- Born: 17 July 1800 Deptford
- Died: 1 April 1854 (aged 53) Highgate
- Occupation: Antiquarian

= John Holmes (antiquary) =

English antiquarian

John Holmes (17 July 1800 – 1 April 1854) was an English antiquarian.

==Biography==
Holmes was the son of Nathaniel Holmes, who died at Derby on 18 December 1840, aged 78. John was born at Deptford in Kent on 17 July 1800, and brought up as a bookseller in the house of John Lepard, 108 Strand, London. He was afterwards for a short time in business at Derby on his own account. His catalogue of a collection of oriental books, and another of the Battle Abbey charters, compiled for John Cochrane, bookseller, 108 Strand, in 1830, recommended him to the notice of Lords Bexley and Glenelg, and through their interest he was, on 15 January 1830, appointed a temporary assistant in the department of manuscripts, British Museum, where he was promoted to be a senior assistant in April 1837, and was assistant-keeper from 6 May 1850 until his death. In 1840, he contributed a biographical list of the French ambassadors to England to the ‘Gentleman's Magazine,’ xiv. 483–7, 608–10; in May 1843 he sent an article on ‘Libraries and Catalogues’ to the ‘Quarterly Review,’ lxxii. 1–25, and to ‘A Relation of England, translated from the Italian,’ edited for the Camden Society by Miss Charlotte A. Sneyd in 1847, he supplied an account of the Venetian ambassadors to England. He was the adviser of Bertram, fourth earl of Ashburnham, in the formation of his famous collection of manuscripts, which was sold in 1883–4. While at the Museum, he compiled with great care catalogues of the Arundel, Burney, and other collections of manuscripts, and was at the time of his death engaged on a ‘Catalogue of the Manuscript Maps and Plans found dispersed in different collections and for the most part undescribed.’

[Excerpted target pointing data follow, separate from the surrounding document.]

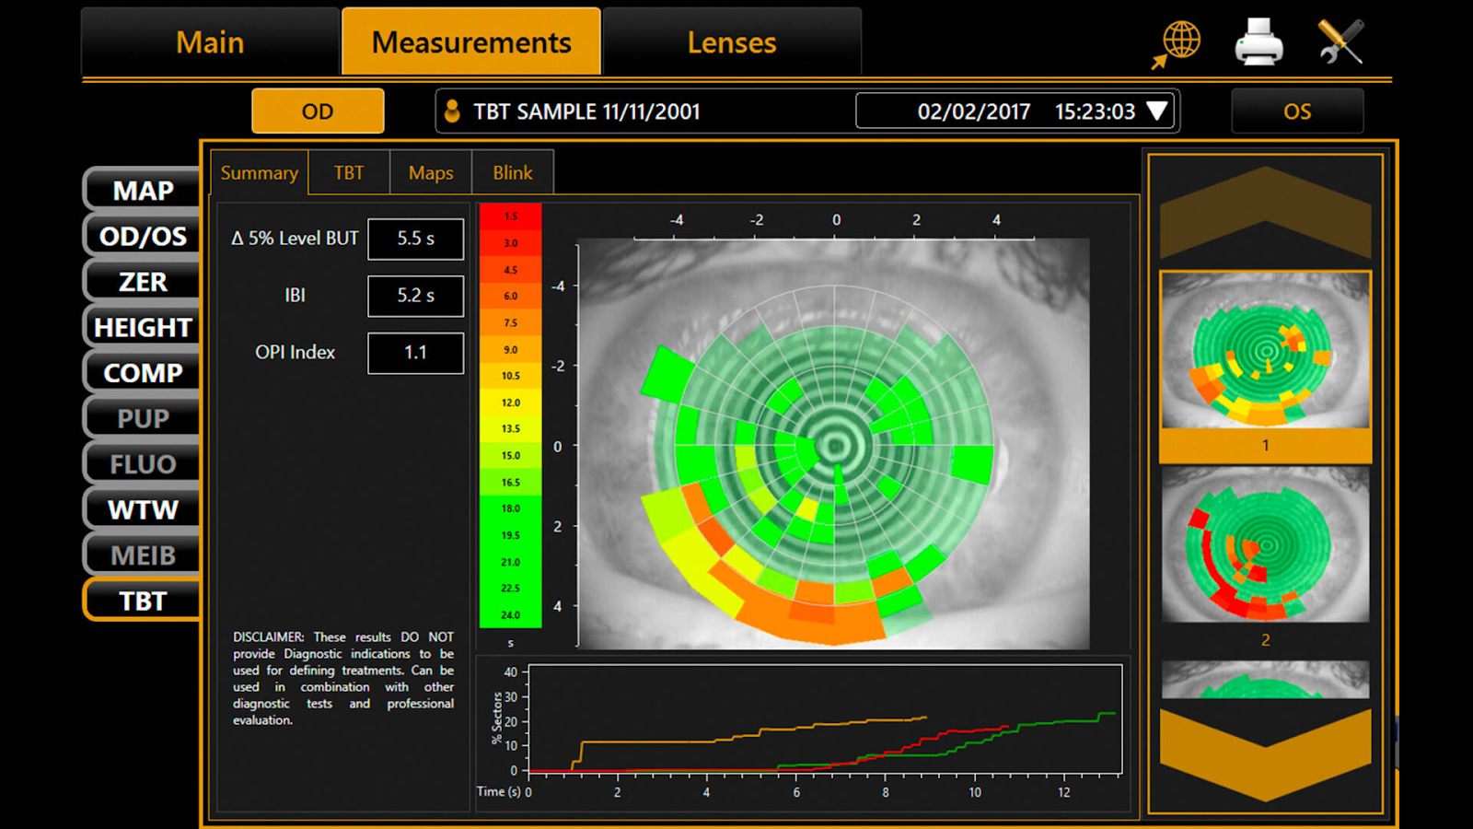Switch to the OS left eye
The height and width of the screenshot is (829, 1473).
(1296, 111)
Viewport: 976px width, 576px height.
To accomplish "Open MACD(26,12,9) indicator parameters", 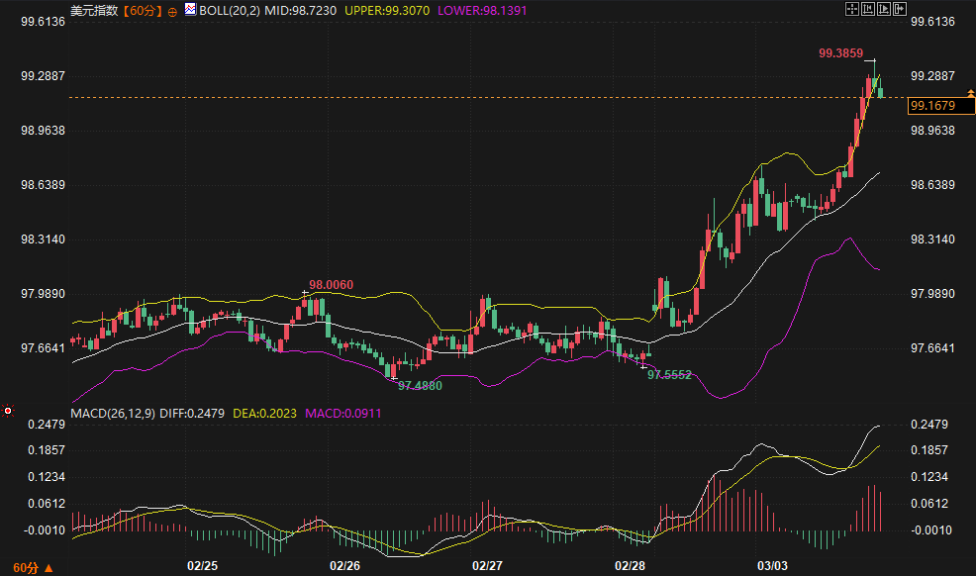I will (113, 412).
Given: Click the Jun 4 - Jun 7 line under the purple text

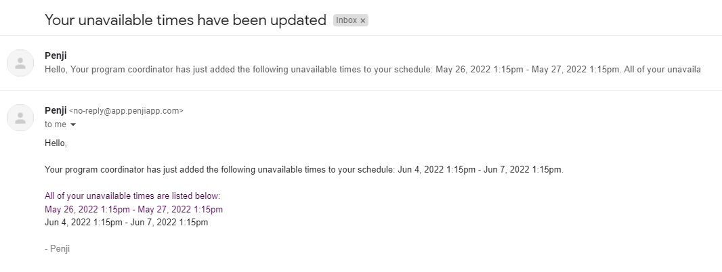Looking at the screenshot, I should coord(126,222).
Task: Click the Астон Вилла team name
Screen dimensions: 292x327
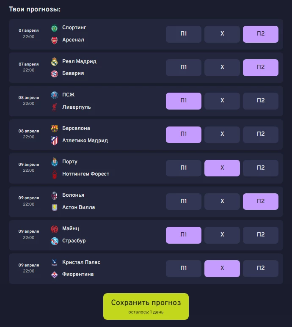Action: coord(78,207)
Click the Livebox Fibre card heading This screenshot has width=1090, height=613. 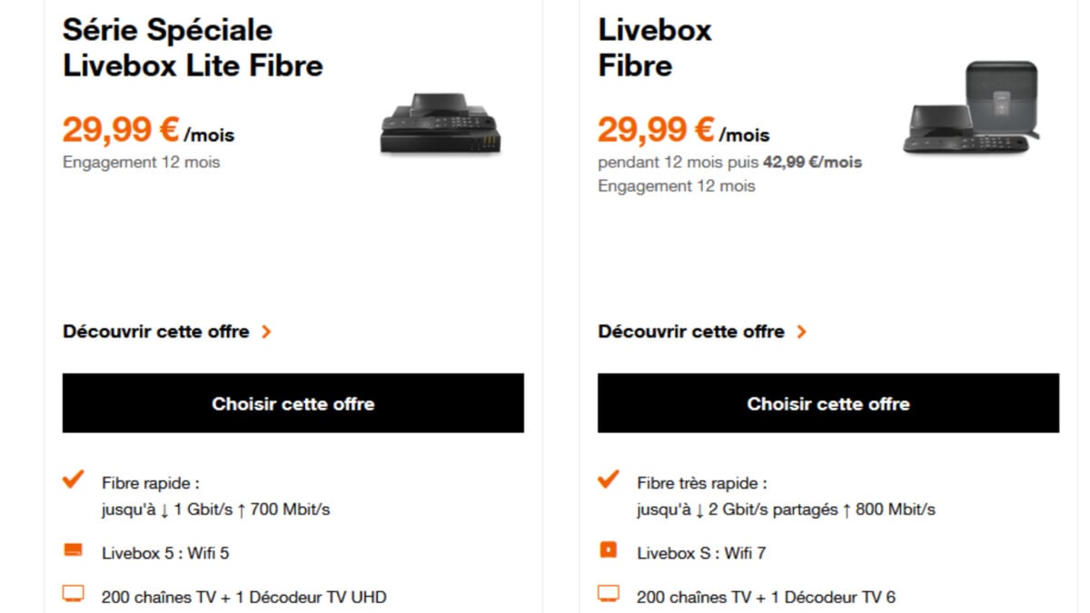coord(656,47)
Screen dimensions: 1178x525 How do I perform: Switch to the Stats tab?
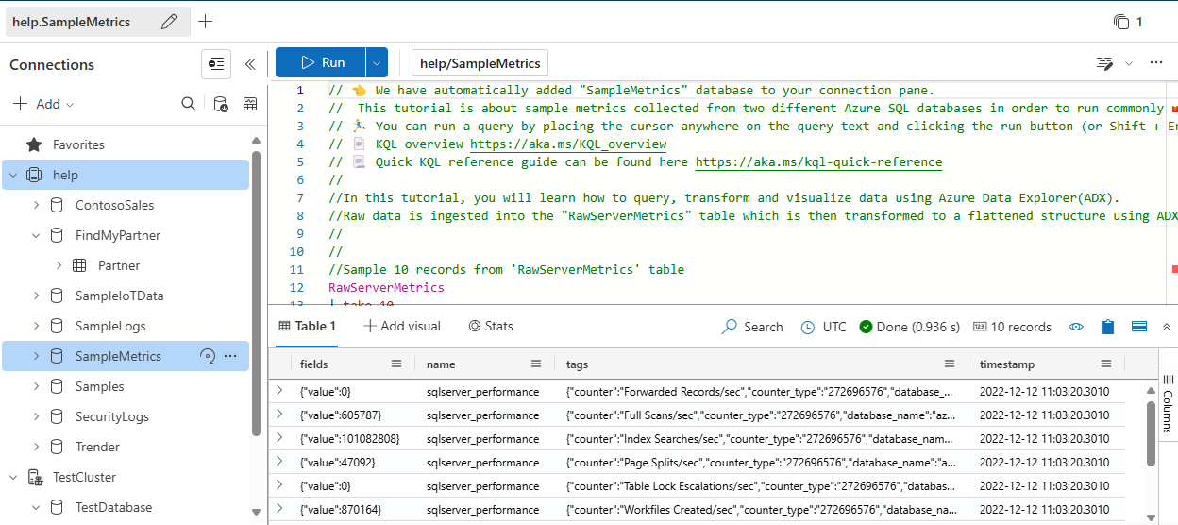click(x=491, y=327)
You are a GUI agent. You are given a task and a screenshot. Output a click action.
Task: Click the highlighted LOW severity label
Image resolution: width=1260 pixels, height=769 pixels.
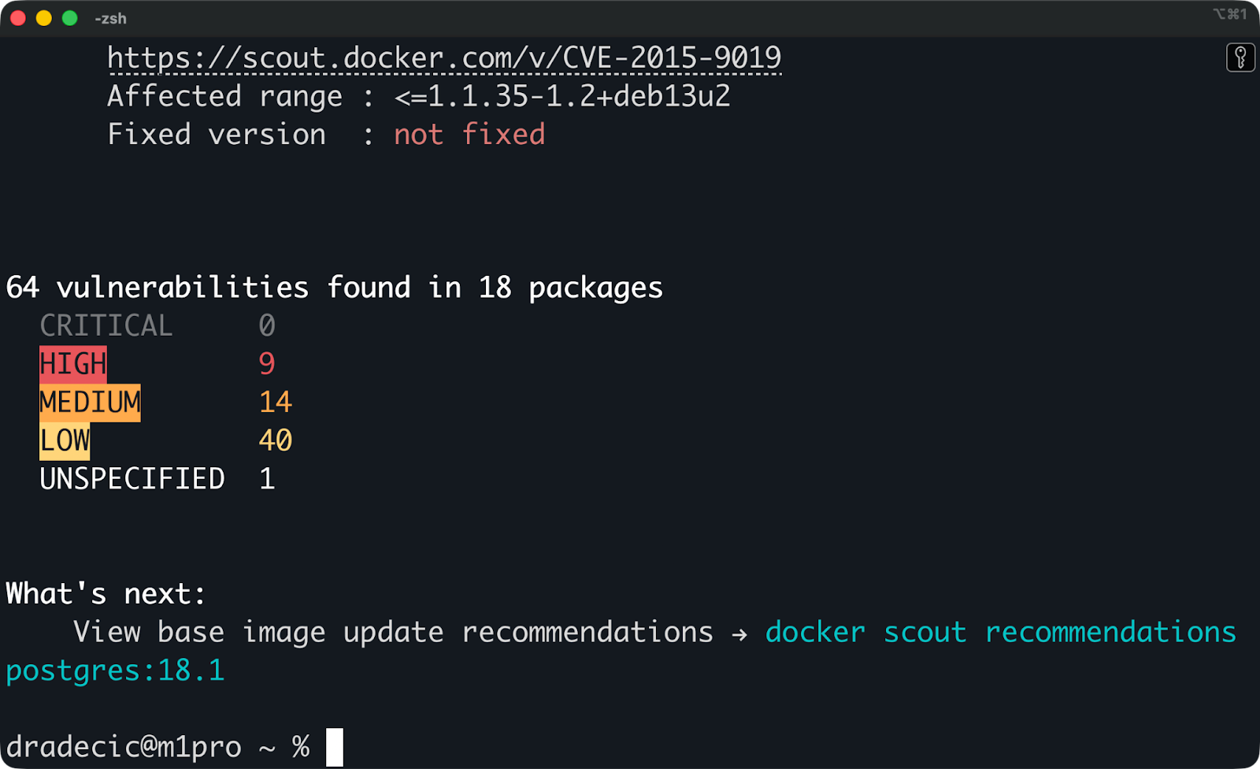point(63,440)
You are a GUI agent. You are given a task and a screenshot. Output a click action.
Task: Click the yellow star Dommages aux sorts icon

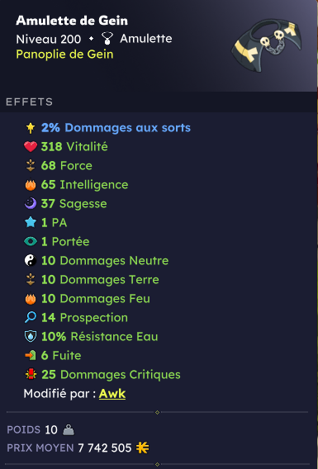click(31, 128)
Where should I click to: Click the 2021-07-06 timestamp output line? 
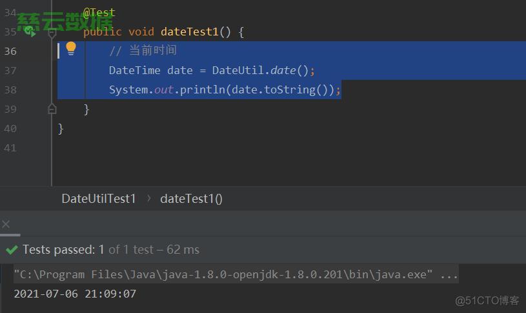pos(75,294)
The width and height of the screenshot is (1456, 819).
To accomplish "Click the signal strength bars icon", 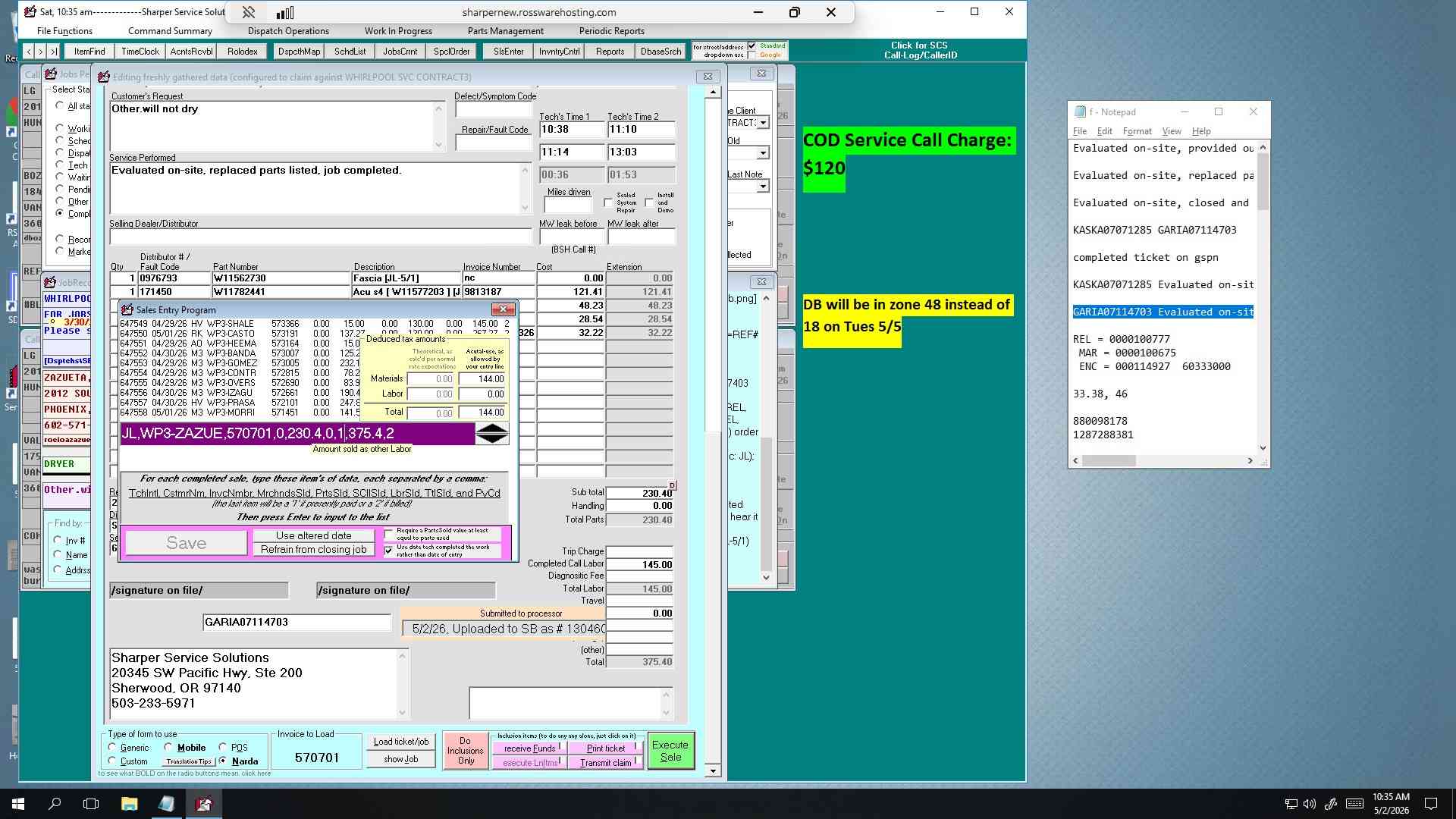I will point(284,12).
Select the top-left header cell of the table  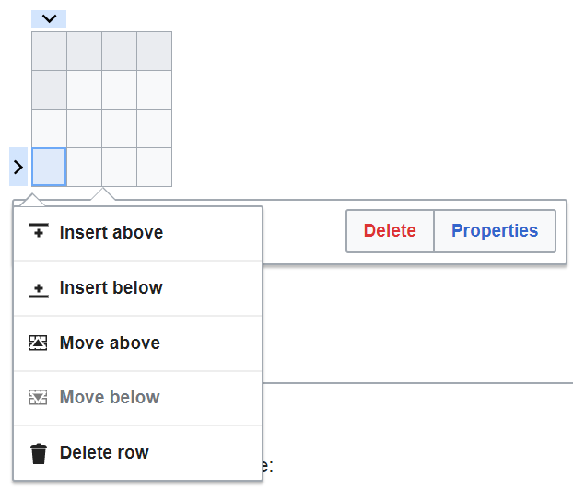pos(49,51)
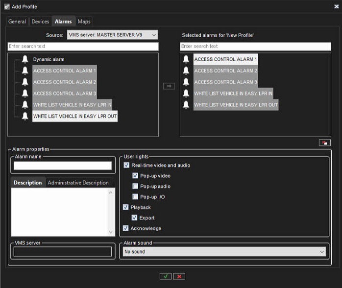Viewport: 342px width, 288px height.
Task: Click bell icon for ACCESS CONTROL ALARM 2 in source list
Action: 25,82
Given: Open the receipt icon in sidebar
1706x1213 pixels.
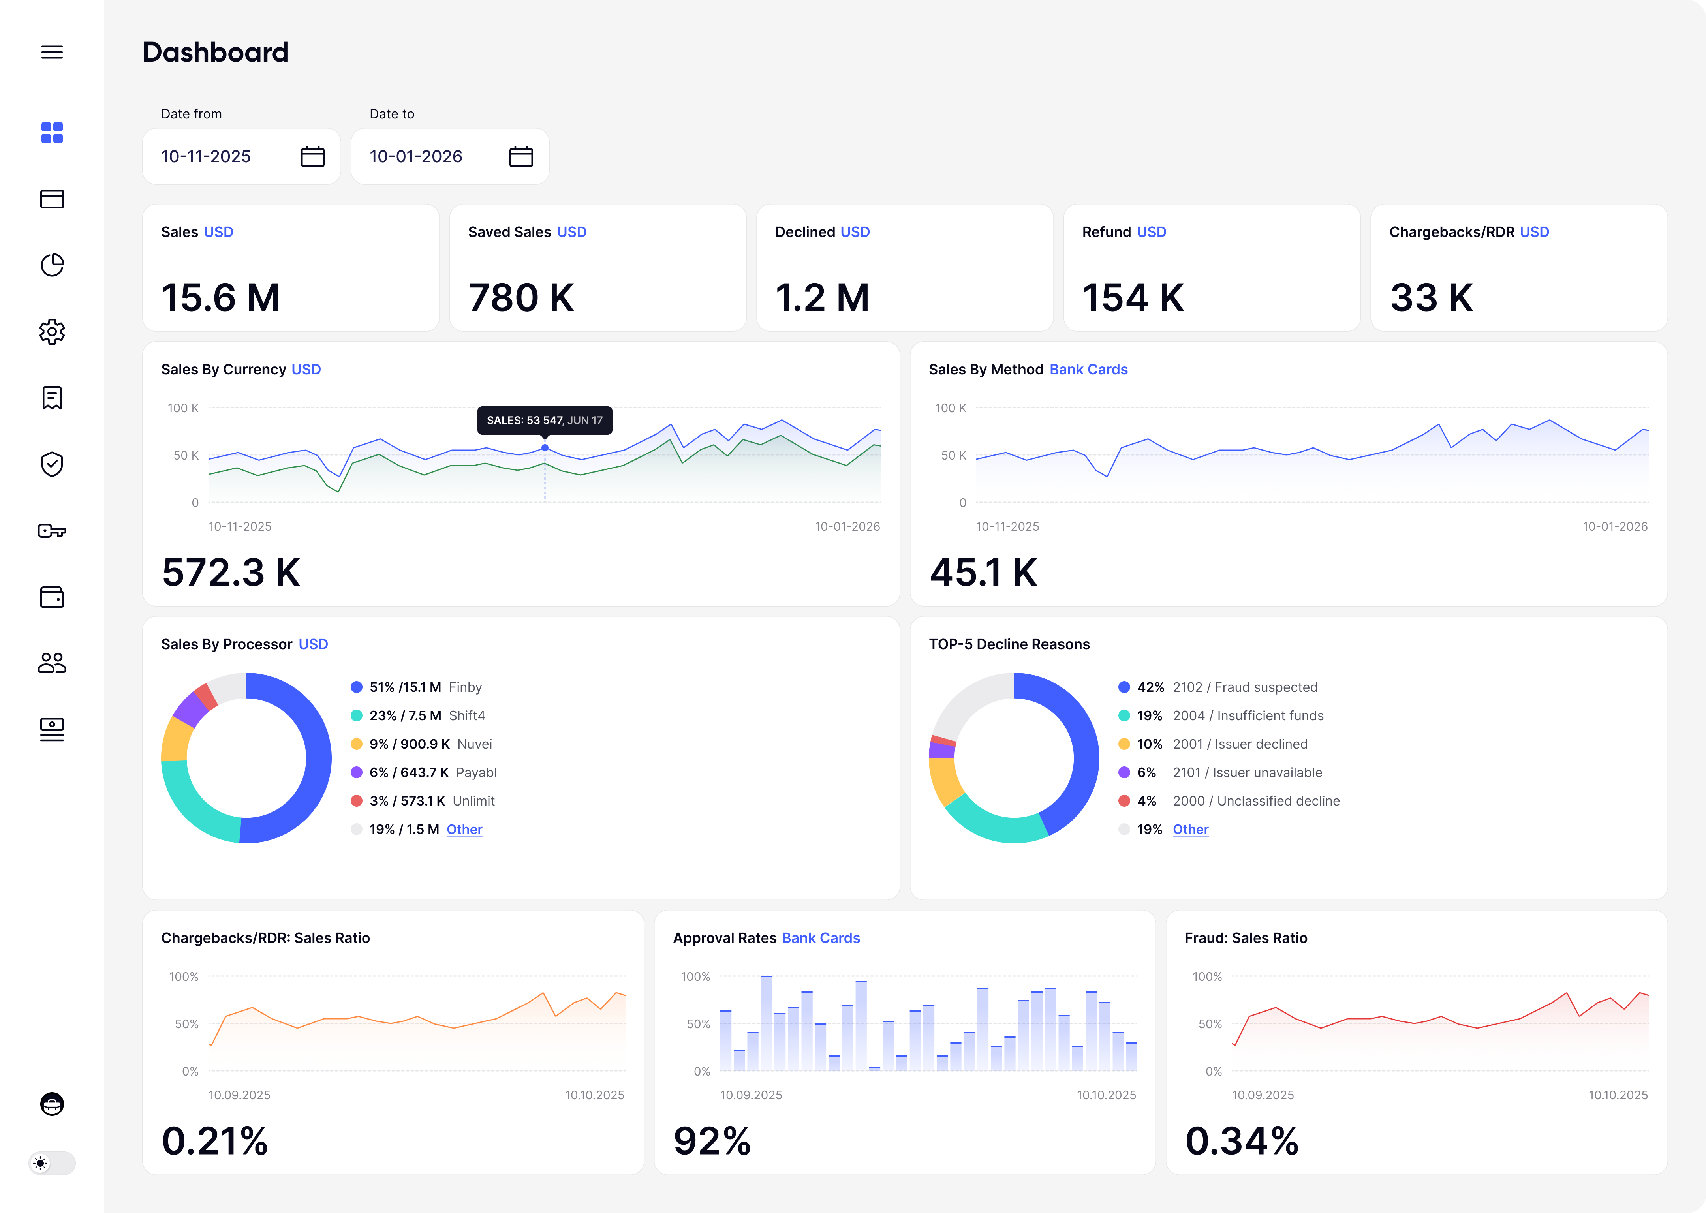Looking at the screenshot, I should (52, 397).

Grave of John Holmes in Highgate Cemetery

He died at 4 Park Terrace, Highgate, on 1 April 1854 and was buried on the west side of Highgate Cemetery. His library was sold by Puttick & Simpson on 15 June 1854. He married, 8 Sept. 1832, Mary Anne, eldest daughter of Charles Rivington, bookseller, of St. Paul's Churchyard, by whom he left four children. She died at Highgate on 8 Feb. 1870 and was buried in Highgate Cemetery with her husband. The second son, Sir Richard Rivington Holmes, K.C.V.O., was royal librarian at Windsor Castle from October 1869, and keeper of the prints and drawings from 26 Feb. 1870; he retired in 1906.

Besides the works mentioned above, Holmes was author or editor of: 1. ‘A Catalogue of Manuscripts in different Languages, now selling by John Cochrane,’ 1829. 2. ‘Catalogue of the Manuscripts, Maps, Charts in the British Museum,’ 1844. 3. ‘The Life of Mrs. Godolphin. By J. Evelyn. With notes,’ 1847; another edition, 1848. 4. ‘The Life of Cardinal Wolsey. By G. Cavendish,’ 1852. 5. ‘Ecclesiastical Biography. By C. Wordsworth, with notes,’ 1853. 6. ‘Some Correspondence on the grant of 1,800l. to the National School of Highgate,’ 1853. 7. ‘A Letter explanatory of Correspondence on the grant of 1,800l. to the National School of Highgate,’ 1853.